Locate the word "เทคโนโลย" in the data below, then copy every line that holds it.

Pixel coordinate grounding data:
* * *
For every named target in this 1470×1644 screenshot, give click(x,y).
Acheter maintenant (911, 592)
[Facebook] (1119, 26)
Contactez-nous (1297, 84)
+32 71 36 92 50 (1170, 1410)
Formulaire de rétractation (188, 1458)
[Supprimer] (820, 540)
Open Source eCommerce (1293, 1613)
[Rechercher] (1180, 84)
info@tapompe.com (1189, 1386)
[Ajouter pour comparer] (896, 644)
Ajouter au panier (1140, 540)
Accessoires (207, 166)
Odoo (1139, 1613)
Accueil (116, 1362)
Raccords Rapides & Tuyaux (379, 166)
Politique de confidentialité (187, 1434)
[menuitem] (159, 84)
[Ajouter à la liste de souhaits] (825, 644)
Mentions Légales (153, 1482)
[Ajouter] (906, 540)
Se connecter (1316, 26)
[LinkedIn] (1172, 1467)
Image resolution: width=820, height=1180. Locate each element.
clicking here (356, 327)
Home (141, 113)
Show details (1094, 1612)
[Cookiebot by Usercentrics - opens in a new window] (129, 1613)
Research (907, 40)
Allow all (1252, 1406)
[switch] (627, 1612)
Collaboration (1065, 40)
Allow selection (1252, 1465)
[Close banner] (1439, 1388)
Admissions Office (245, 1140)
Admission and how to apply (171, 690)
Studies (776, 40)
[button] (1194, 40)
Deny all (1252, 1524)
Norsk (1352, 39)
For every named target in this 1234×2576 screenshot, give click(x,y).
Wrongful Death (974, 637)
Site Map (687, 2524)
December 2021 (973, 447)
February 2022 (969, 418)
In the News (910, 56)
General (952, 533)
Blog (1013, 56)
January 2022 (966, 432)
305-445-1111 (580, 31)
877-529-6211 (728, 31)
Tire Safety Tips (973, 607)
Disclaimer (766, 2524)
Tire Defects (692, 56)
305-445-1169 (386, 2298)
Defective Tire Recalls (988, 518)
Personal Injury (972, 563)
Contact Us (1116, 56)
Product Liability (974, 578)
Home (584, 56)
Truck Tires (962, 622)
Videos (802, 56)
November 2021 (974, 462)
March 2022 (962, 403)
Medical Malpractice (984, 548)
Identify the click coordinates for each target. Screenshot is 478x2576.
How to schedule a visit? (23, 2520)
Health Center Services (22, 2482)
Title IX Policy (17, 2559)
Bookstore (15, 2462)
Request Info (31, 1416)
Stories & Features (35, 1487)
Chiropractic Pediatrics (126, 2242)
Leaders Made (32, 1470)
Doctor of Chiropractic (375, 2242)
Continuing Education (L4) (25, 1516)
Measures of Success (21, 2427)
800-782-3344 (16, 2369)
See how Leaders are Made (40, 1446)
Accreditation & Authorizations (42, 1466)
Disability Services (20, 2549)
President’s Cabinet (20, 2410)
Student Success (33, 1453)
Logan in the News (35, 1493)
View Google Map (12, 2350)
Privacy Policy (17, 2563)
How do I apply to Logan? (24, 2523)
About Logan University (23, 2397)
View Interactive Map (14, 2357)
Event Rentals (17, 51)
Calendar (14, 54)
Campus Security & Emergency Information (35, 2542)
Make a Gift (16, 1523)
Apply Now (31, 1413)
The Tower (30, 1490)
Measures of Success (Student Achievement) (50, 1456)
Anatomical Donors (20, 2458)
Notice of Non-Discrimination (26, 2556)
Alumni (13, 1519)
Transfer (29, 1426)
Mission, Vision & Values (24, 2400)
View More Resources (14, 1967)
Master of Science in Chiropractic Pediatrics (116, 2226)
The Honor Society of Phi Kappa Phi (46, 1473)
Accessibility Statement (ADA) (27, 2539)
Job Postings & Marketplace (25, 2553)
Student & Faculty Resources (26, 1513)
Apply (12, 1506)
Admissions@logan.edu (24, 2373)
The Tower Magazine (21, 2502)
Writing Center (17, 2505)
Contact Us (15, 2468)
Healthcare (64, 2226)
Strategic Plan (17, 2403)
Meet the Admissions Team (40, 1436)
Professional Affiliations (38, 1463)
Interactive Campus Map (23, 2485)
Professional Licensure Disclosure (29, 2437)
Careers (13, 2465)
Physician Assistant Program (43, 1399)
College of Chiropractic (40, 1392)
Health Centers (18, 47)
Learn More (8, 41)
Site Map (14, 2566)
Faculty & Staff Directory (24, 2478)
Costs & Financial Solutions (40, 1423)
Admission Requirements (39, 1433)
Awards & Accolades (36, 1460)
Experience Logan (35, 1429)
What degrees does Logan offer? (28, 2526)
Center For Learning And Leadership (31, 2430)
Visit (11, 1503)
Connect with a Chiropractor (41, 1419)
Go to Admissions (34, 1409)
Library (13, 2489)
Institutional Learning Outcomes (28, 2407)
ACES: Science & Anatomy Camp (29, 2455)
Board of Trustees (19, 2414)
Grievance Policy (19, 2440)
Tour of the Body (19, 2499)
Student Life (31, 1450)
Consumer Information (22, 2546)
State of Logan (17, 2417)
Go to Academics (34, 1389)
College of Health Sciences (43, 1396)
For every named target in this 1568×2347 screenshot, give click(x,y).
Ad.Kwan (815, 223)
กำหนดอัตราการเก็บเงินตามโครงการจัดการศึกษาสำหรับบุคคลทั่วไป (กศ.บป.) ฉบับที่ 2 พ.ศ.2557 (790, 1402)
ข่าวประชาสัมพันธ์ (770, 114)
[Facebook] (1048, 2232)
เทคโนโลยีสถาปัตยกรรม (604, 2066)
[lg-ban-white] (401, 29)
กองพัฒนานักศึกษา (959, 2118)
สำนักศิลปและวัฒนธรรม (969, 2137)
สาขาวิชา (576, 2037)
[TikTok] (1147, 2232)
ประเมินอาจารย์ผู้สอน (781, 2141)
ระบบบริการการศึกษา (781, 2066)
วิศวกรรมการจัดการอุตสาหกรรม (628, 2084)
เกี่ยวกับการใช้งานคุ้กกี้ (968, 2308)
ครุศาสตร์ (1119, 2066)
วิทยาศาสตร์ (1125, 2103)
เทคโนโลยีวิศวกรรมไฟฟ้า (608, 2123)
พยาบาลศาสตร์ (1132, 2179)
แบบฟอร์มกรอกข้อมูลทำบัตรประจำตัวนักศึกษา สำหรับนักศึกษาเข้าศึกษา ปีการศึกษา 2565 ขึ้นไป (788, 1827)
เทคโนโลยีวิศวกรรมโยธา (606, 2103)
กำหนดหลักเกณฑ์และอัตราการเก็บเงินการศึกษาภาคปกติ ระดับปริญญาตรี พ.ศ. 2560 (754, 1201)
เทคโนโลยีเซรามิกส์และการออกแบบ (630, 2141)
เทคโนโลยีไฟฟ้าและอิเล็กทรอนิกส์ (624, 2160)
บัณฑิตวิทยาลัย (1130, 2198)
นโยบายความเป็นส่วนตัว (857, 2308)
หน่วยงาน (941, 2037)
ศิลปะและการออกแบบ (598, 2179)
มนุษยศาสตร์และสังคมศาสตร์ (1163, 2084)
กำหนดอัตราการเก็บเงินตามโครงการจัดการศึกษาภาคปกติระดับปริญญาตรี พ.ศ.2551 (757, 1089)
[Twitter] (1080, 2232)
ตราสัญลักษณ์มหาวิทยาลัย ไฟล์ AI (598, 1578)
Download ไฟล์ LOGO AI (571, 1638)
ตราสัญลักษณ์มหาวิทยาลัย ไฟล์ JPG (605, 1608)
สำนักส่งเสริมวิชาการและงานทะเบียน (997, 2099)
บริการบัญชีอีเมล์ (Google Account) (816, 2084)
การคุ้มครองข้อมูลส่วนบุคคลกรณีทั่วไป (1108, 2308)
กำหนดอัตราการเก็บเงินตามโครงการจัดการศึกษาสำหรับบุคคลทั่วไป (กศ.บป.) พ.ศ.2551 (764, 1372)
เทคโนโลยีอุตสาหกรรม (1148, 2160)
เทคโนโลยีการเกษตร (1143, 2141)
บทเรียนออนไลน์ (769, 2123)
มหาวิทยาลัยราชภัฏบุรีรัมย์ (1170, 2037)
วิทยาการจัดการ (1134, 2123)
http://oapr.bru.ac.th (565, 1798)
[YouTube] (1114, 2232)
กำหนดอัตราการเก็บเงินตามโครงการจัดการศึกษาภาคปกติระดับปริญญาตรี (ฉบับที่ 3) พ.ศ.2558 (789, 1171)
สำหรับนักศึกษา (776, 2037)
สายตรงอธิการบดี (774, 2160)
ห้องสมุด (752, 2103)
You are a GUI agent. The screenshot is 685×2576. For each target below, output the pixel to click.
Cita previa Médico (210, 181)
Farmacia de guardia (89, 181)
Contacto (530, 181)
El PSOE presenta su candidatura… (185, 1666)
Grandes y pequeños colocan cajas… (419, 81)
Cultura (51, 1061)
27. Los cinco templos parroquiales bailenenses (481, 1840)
* * *
FINISHED TASK:
เทคโนโลยีสถาปัตยกรรม (604, 2066)
เทคโนโลยีวิศวกรรมไฟฟ้า (608, 2123)
เทคโนโลยีวิศวกรรมโยธา (606, 2103)
เทคโนโลยีเซรามิกส์และการออกแบบ (630, 2141)
เทคโนโลยีไฟฟ้าและอิเล็กทรอนิกส์ (624, 2160)
เทคโนโลยีอุตสาหกรรม (1148, 2160)
เทคโนโลยีการเกษตร (1143, 2141)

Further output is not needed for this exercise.